▶ [Исходный текст]:
○ ○ ○ ○
В рамках крестьянского календаря на период зимнего солнцестояния приходится праздничный цикл Святок, которые начинались в Рождественский сочельник и заканчивались Крещением. На основании устных рассказов старожилов нашего края можно утверждать, что на Рождество повсеместно в Забайкалье была распространена традиция христославия, а также колядования. «А расскажите, как Рождество отмечали? (Соб.). — Рождество? А Рождество тоже вот так же стряпали, да все. Да ходили славили ребяты по соседям. Пели тама-ка, молитву каку-нить читали. Яицы давали, печенье давали. Вот кажный бегали, кому охота, а кто не хотел-то — не бегали. Встречали Рождество. Пели. <... > Мы Богу молились. Свечки зажгут, в
кажном дому свечки на Рождество тоже зажгут. И молилися, вот, Богу молилися» [ПМА 1].
К сожалению, сегодня ни один из опрошенных информантов не смог воссоздать полный текст христославия (рождественского тропаря) , в лучшем случае вспоминали отдельные строчки: «Ну, поздравят с праздником, скажут: "Рождество Христово", читают: "Рождество твое, Христе Боже нас. Воссияй миры и свет разума. Я чаху, чаху небу кланяюся ", — больше я не знаю. Забыла все. Я знала все вот это божество» [ПМ 2]. «А на Рождество Христа славили, пели? (Соб.). — Пели каки-то рождественски...даже не скажу вам. <... > Пели "Рождество твое, Христе Боже". Вот это и помню, а больше ничего не помню» [ПМА 3].
Тем не менее по воспоминаниям информантов можно утверждать, что до середины XX в. в прибайкальских селах активно бытовала традиция христославия и колядования. Эти элементы святочной обрядности относятся к типу обходных магических обрядов, структурной схемой которых являются посещение домов (а) с определенной ритуальной целью (б) и получение даров от хозяев дома (в) [1, с. 21]. Уже в XX в. многие исследователи отмечали, что в святочной обрядности происходят разрушение и утрата магической функции обряда (структурная часть б), на первый план выходит развлекательная функция. Однако, по рассказам информантов, традиция христославия и колядования, издревле имеющая религиозно-магический характер, довольно часто приобретала не только развлекательную, но и практическую, обусловленную тяжелыми жизненными обстоятельствами направленность: «Рождество, она (бабушка информанта. — Е. Т.) говорила, когда ваш, говорит, отец был маленький, мы жили очень бедно. Она говорит, я его отправляла, в общем, берет он сумку и ходил славил, Рождество пел, Рождество. Но приносил, говорит, по полной сумке пирожков. В каждый дом. (Ухова Г. М.) — Пирожки и та'рки. Тарки — это назывались печенюшки. Оне с брусникой стряпаные, назывались тарки. Она их, песни когда он славил, пел: "Не дадите тарку, уведем у вас ярку, не дадите пирожка, мы корову за рожка" (Коневин М. И.) — Так пели, ага (Ухова Г. М.)» [ПМА 4].
○ ○ ○ ○
▶ [Собранный материал]:
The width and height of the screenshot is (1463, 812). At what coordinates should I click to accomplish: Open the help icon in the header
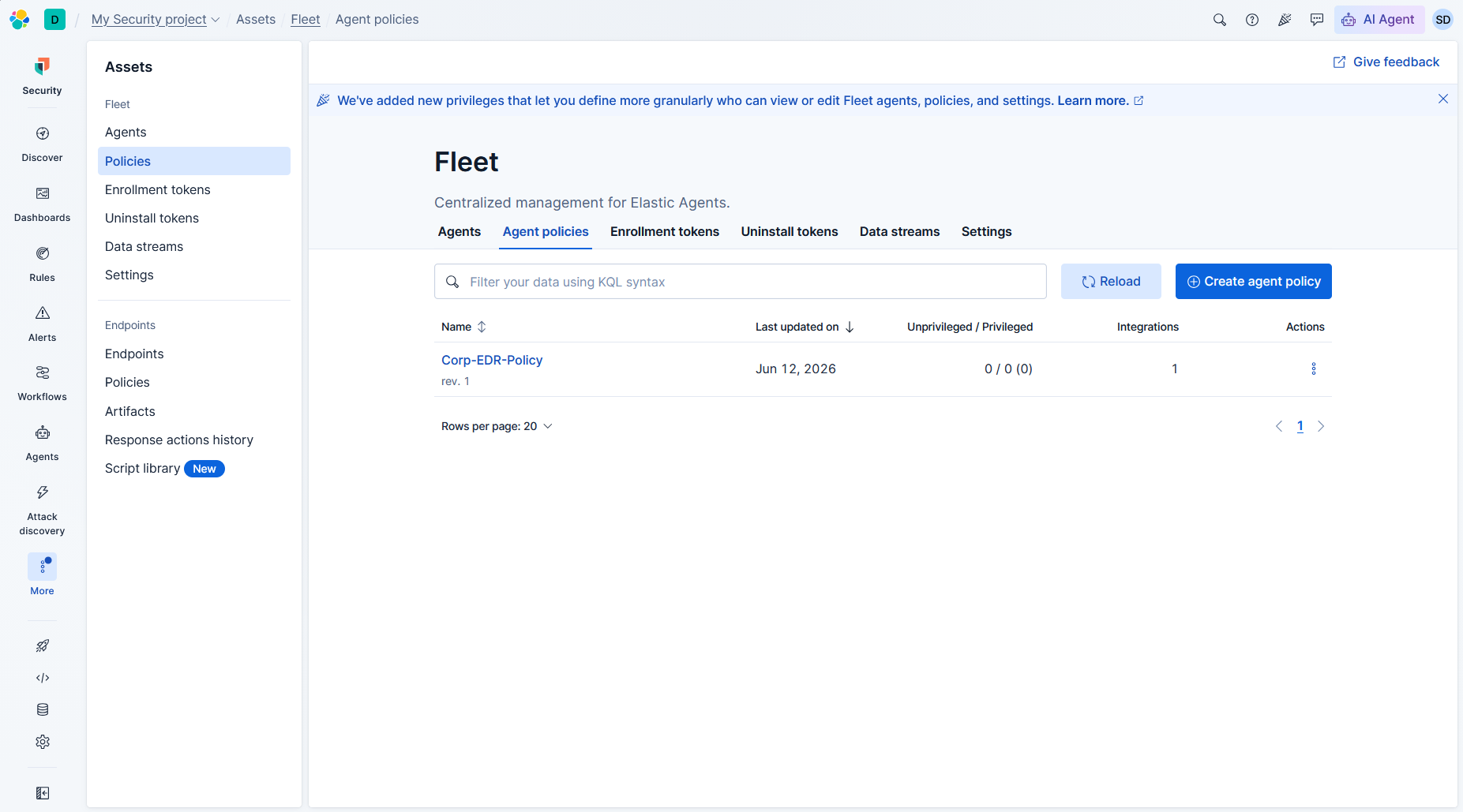pyautogui.click(x=1252, y=20)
○ ○ ○ ○
▶ [Письменное задание 1]: Как в тексте о святочных обрядах Забайкалья называли печенюшки, стряпанные с брусникой?
▶ [Письменное задание 2]: Напишите продолжение текста о святочных обрядах Забайкалья.

▶ [Ответ на задание 1]: Их называли тарками.

▶ [Ответ на задание 2]:
Обряд колядования характеризуется обязательным включением в традиционную схему обряда вербального текста так называемых песенных колядок, с традиционными мотивами выпрашивания даров и угрозы наказания за отказ одарить колядовщиков. Зафиксированная в приведенном выше рассказе формула-угроза (колядка) «Не дадите тарку, / Уведем у вас ярку. / Не дадите пирожка, / Мы корову за рожка» имеет локальный характер, в таком варианте она была распространена в сибирских селах, поскольку тарки пекли именно в Сибири. На это указывает и В. И. Даль в своем Словаре: ТА'РКА — ж. и тарки мн., сибирское слоеное печенье: клетки теста, с изюмом или вареньем посредине [2]. Еще один пример: «А где пели, под окнами или в избе?
Для сравнения приводим текст тропаря праздника Рождества Христова: "Рождество Твое, Христе Боже наш, возсия мирови свет разума, в нем бо звездам служащии звездою учахуся, Тебе кланятися Солнцу правды и тебе ведети с высоты Востока: Господи, слава Тебе!".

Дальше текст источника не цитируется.